How to group intersecting Shapely geometric objects in a list of tuples

Question

I have one list of data as follows:

from shapely.geometry import box

data = [box(1,2,3,4), box(5,6,7,8), box(1,2,3,4)]
codes = ['A','B','C']

The list 'data' has following elements:

A = box(1,2,3,4)
B = box(5,6,7,8)
C = box(1,2,3,4)

I have to check if an element intersect with any other elements. If intersects, they should put in one tuple; and if not intersect they should put in different tuple. The expected result is:

result = [(A,C), (B)]

How to do it?

I tried it as:

results = []
for p,c in zip(data,codes):
    for x in data:
        if p.intersects(x): ##.intersects return true if they overlap else false
            results.append(c)
print results

Answer 1

Keep a dict of objects mapped to A,B and C, a set of matched objects and only add the single elements that have no matches after we get to a new letter if they are not in our matched set as all possible combinations will have been tested:

from shapely.geometry import box
from itertools import combinations

codes = ["A", "B", "C"]
d = dict(zip(codes, data))
prev = codes[0]
matched, out = set(), []
for p1, p2 in combinations(codes, 2):
    if d[p1].intersects(d[p2]):
        out.append((p1, p2))
        matched.update([p1, p2])
    # when p1 is a new letter, we have tried all combs for that prev
    # if prev is not in matched it did not intersect any other so
   # add it as a single tuple and add to matched to avoid dupes
    elif p1 != prev and prev not in matched:
        out.append(tuple(prev,))
        matched.add(prev)
    prev = p1
# catch the last letter
if p2 not in matched:
    out.append(tuple(p2,))
print(out)
[('A', 'C'), ('B',)]

Answer 2

For each value in data, make a tuple of all elements having intersecting value. Add it to the results list if the list is not in the list already.

results=[]
for b in data
    same_b = tuple([d for d in data if d.intersects(b)])
    if not same_b in results:
        results.append(same_b)

The result is a list of tuples, each of which has all elements with the same value, ie intersecting elements.

You can make this more efficient by not making a tuple if that element has already been extracted into results.

Note that for the given data set, equality with == would work instead of intersects.

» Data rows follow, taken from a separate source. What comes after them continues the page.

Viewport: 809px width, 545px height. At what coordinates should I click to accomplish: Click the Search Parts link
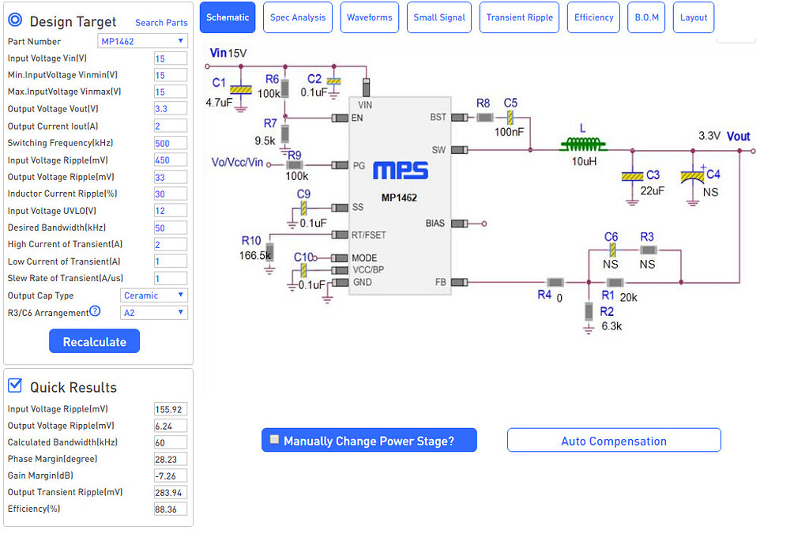coord(160,23)
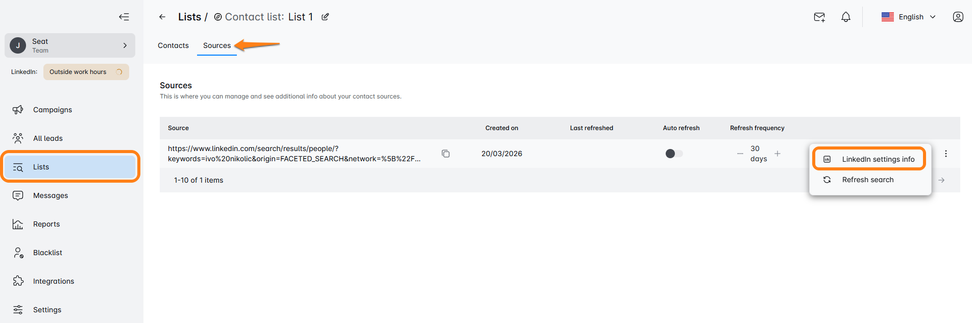Viewport: 972px width, 323px height.
Task: Go to Campaigns in the sidebar
Action: click(x=52, y=110)
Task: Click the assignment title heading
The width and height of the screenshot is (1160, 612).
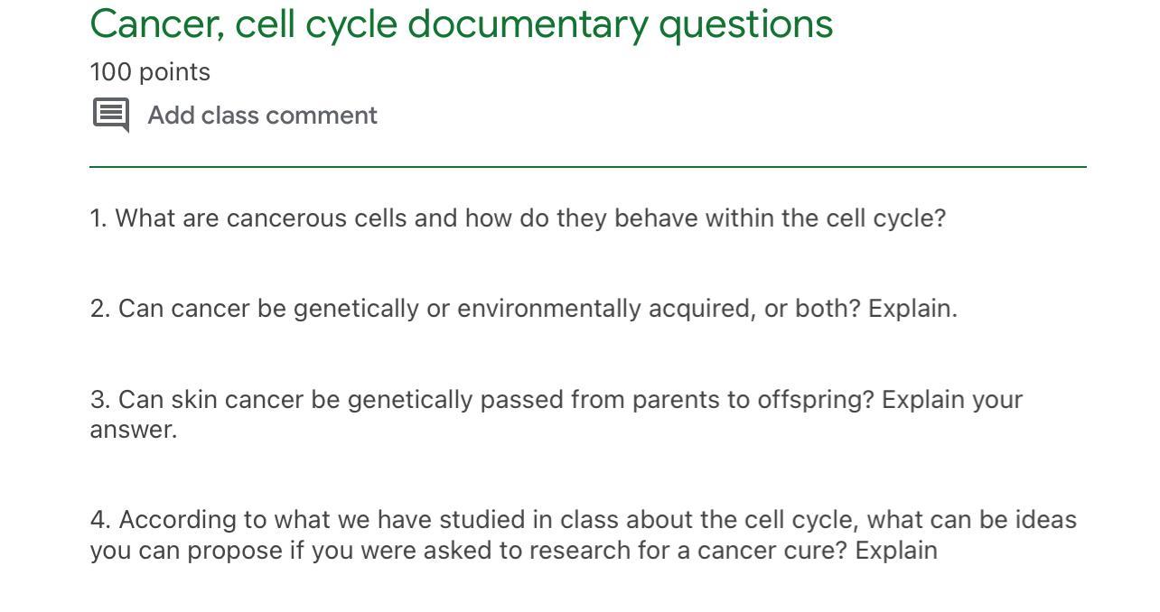Action: pos(461,24)
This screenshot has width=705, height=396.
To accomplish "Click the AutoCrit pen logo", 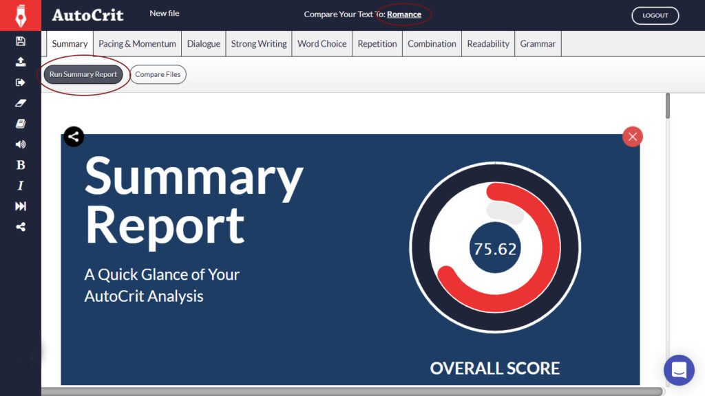I will pos(21,15).
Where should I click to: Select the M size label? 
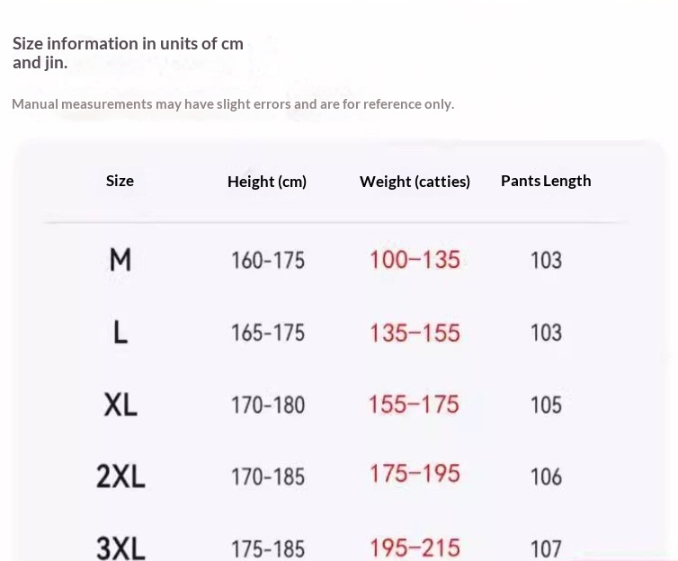120,260
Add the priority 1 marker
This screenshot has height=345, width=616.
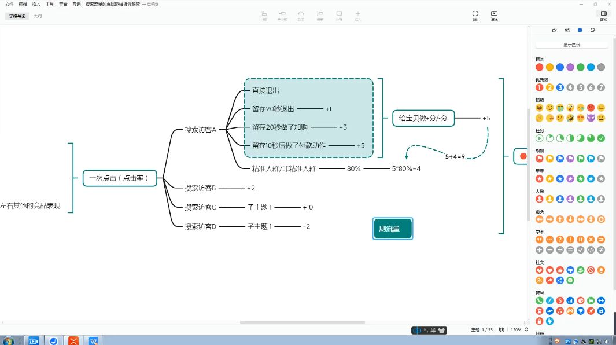[540, 87]
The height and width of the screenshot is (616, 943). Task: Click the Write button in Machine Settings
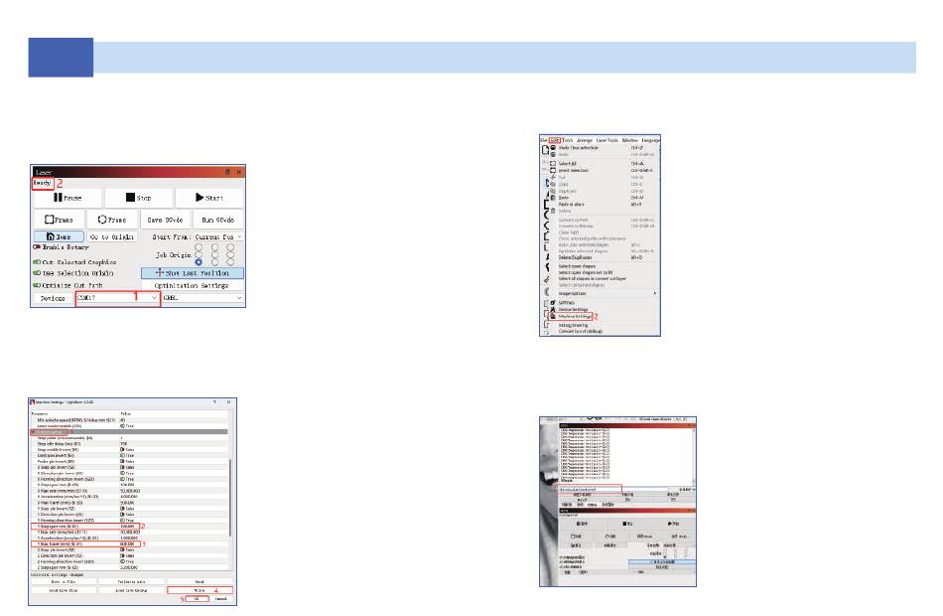[200, 591]
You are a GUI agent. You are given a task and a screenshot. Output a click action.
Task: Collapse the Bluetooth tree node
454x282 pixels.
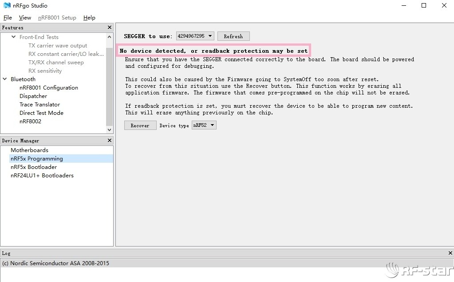(5, 79)
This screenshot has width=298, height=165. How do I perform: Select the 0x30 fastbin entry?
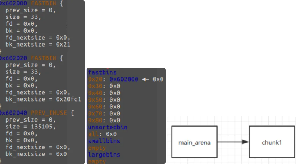(104, 86)
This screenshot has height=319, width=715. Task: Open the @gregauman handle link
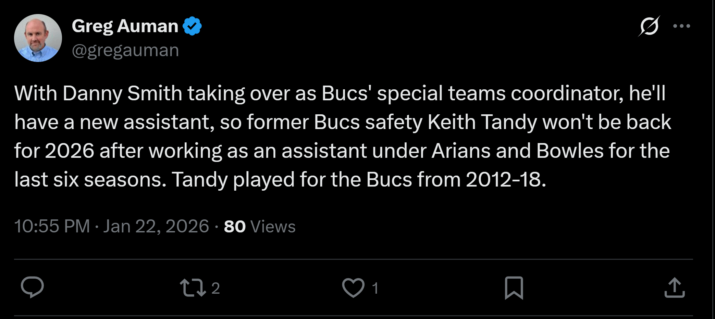click(x=125, y=50)
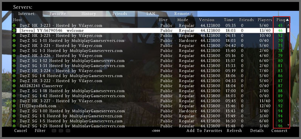Switch to the Favorite tab
The width and height of the screenshot is (301, 139).
tap(58, 14)
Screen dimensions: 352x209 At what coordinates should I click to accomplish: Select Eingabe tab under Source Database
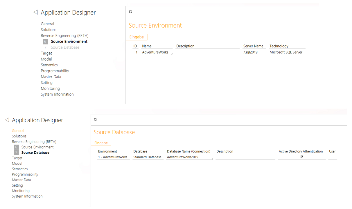coord(101,143)
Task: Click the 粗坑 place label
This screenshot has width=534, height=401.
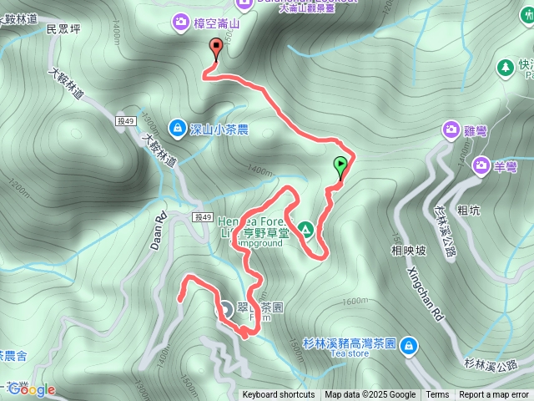Action: [469, 211]
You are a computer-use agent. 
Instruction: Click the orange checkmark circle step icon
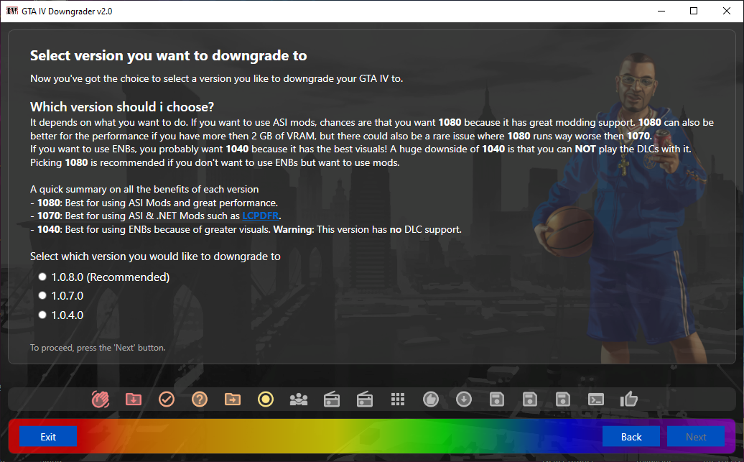(x=167, y=399)
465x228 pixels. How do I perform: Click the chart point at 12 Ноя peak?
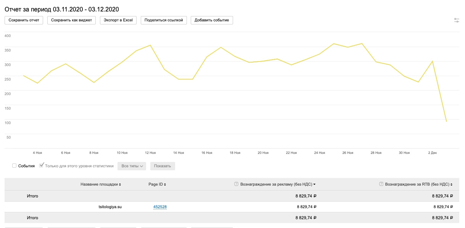point(150,45)
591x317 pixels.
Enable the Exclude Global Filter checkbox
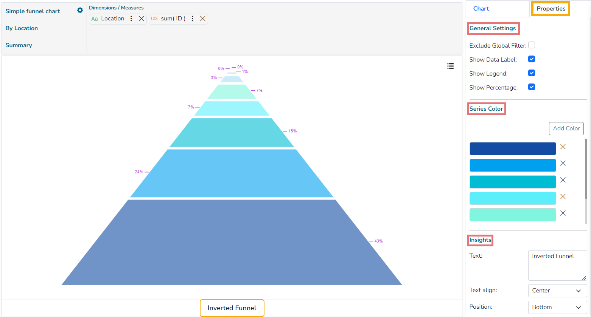(x=532, y=45)
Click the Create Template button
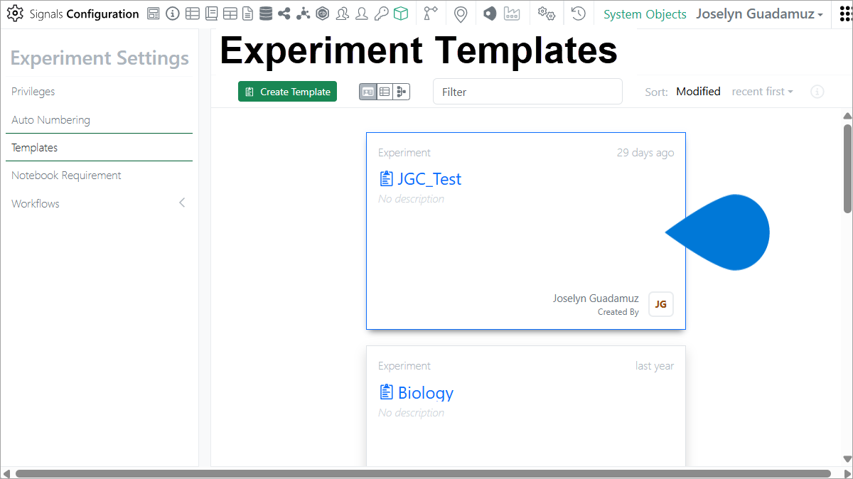Screen dimensions: 853x479 point(287,91)
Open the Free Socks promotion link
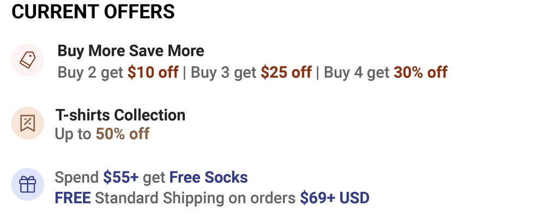The height and width of the screenshot is (222, 545). [208, 177]
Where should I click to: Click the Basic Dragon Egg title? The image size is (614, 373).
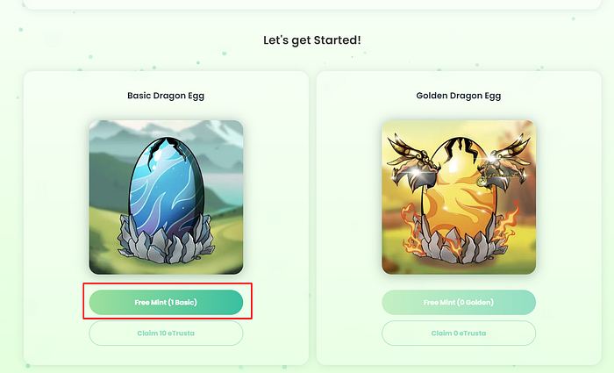click(166, 96)
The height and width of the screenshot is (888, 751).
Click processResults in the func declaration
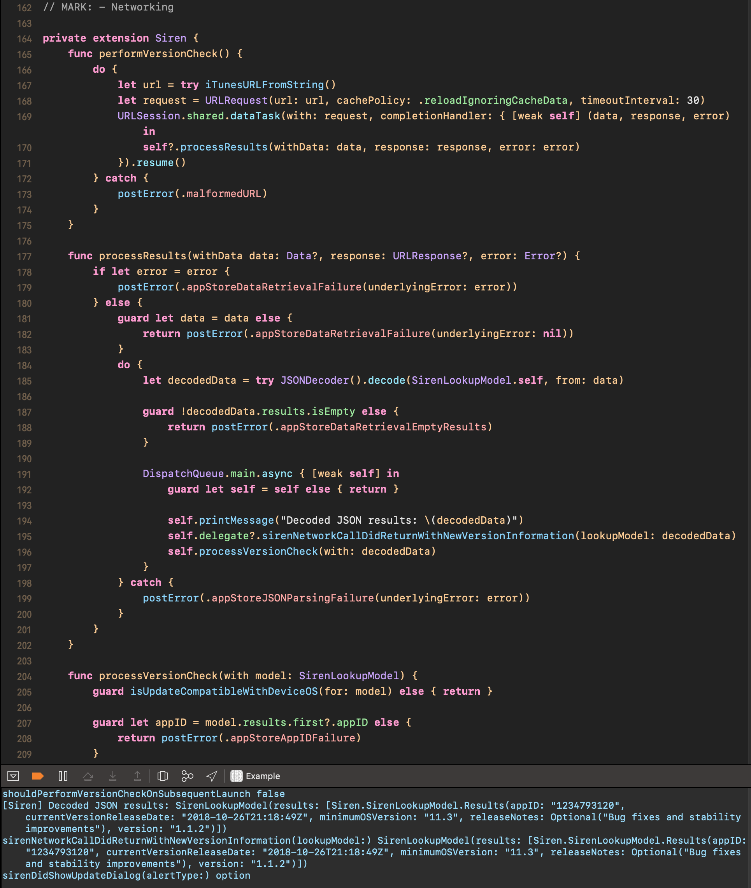pos(143,256)
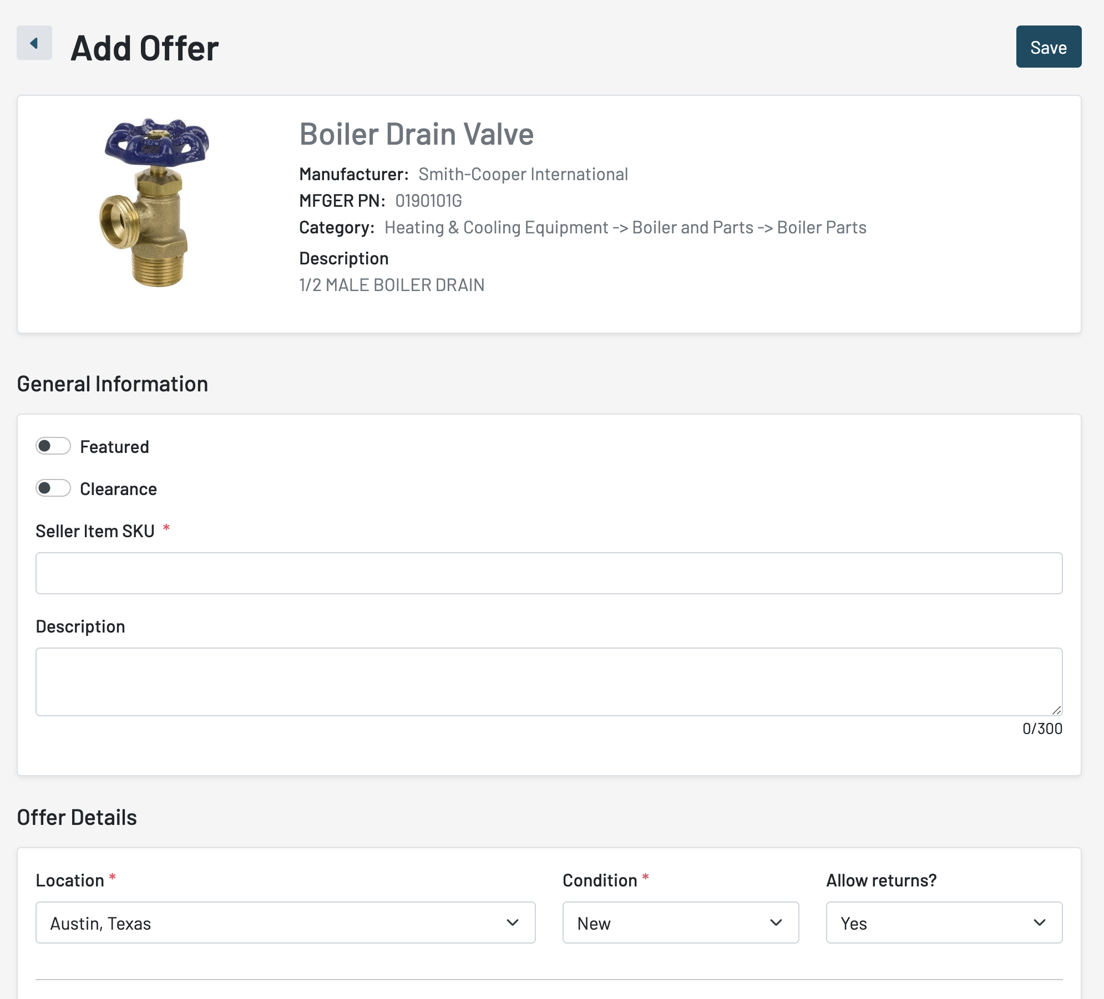Click the 0/300 character counter
Image resolution: width=1104 pixels, height=999 pixels.
(x=1042, y=729)
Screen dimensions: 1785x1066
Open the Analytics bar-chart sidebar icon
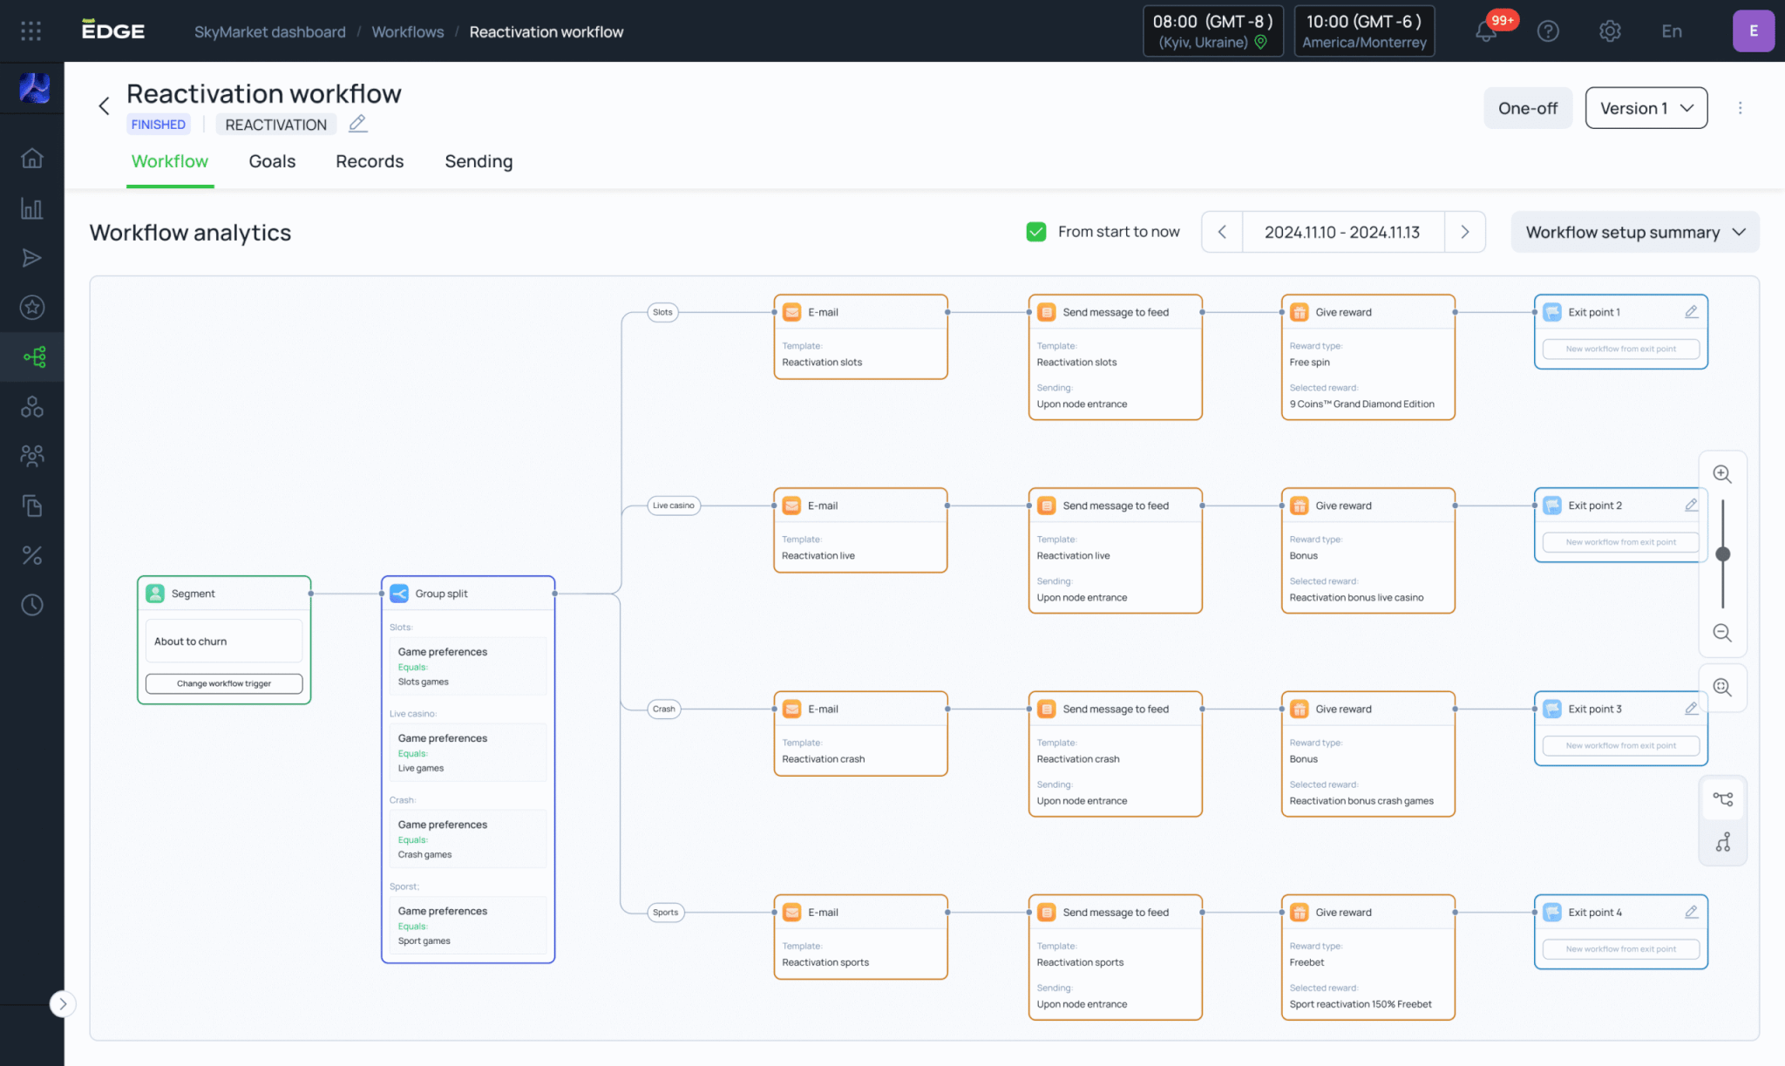point(32,208)
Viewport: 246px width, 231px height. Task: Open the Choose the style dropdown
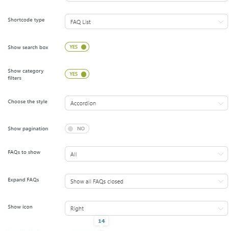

If you want codes instead of data, use a dictionary not variable names. codes={'A':box(...),..}

Answer 3

from shapely.geometry import box

data = [box(1,2,3,4), box(5,6,7,8), box(1,2,3,4)]
codes = ['A','B','C']

Create a dictionary to map your code to your boxes:

d = dict(zip(codes, data))

Check all combinations:

intersecting = set()

for i, a in enumerate(codes, 1):
    for b in codes[i:]:
        if d[a].intersection(d[b]):
            intersecting |= {a, b}

print(tuple(intersecting), tuple(set(codes)^intersecting))
# ('C', 'A') ('B',)

Tuples will be unordered because sets were used.